▶ **Task item**
Retype, word for word, the line holding "The width and" and every line below it to the end of the listing. Leave out the pictures.

▶ **Recorded data**
==========
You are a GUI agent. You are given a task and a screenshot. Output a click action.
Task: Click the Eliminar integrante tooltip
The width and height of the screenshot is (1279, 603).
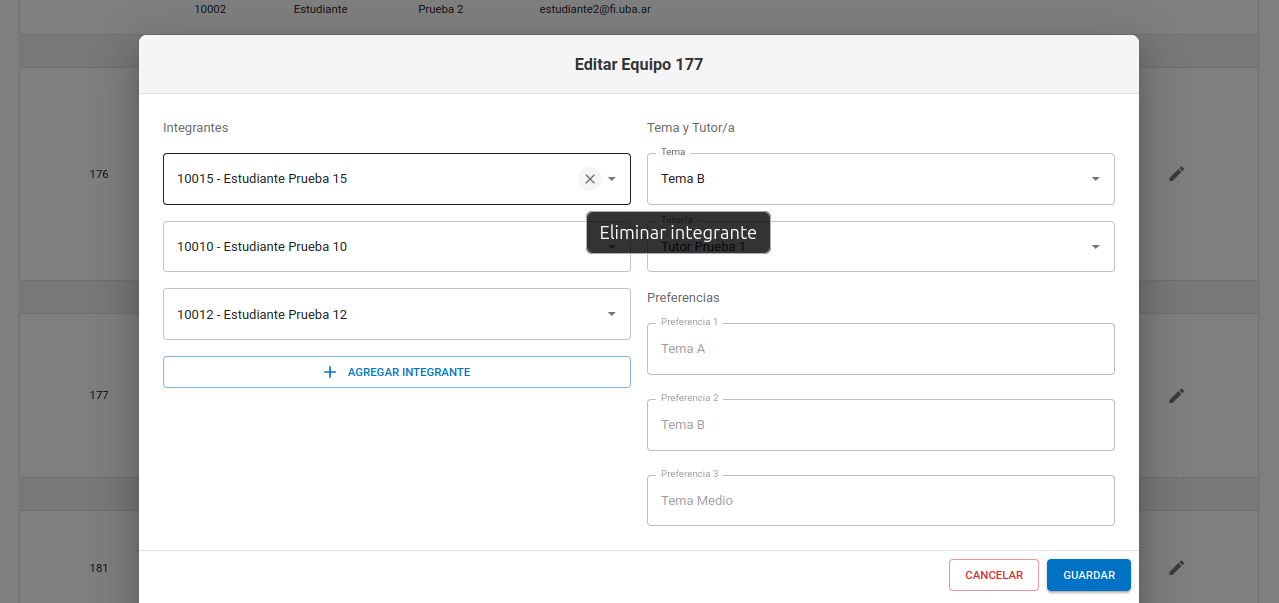678,233
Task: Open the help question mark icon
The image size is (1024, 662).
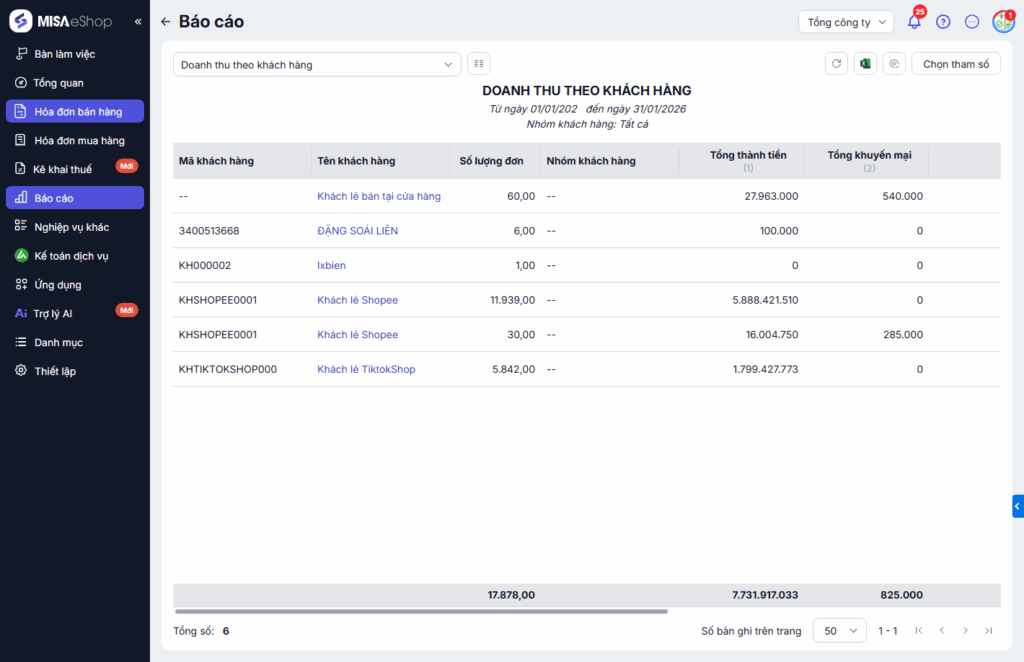Action: point(943,22)

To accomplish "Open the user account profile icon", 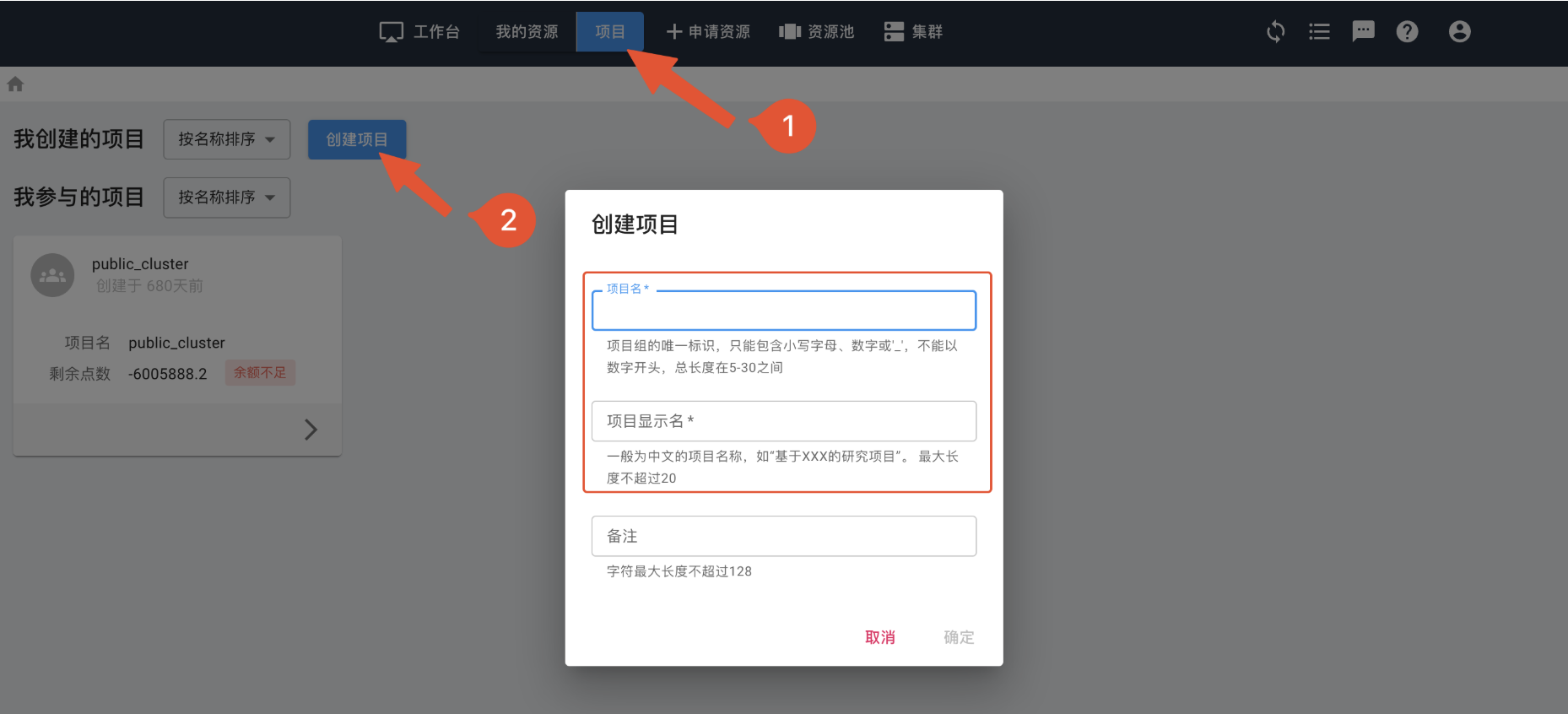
==========
▶ **Answer for this exercise**
The width and height of the screenshot is (1279, 603).
678,233
Task: Open the help question mark icon
The image size is (1024, 662).
Action: point(943,22)

To accomplish "Open the user account profile icon", 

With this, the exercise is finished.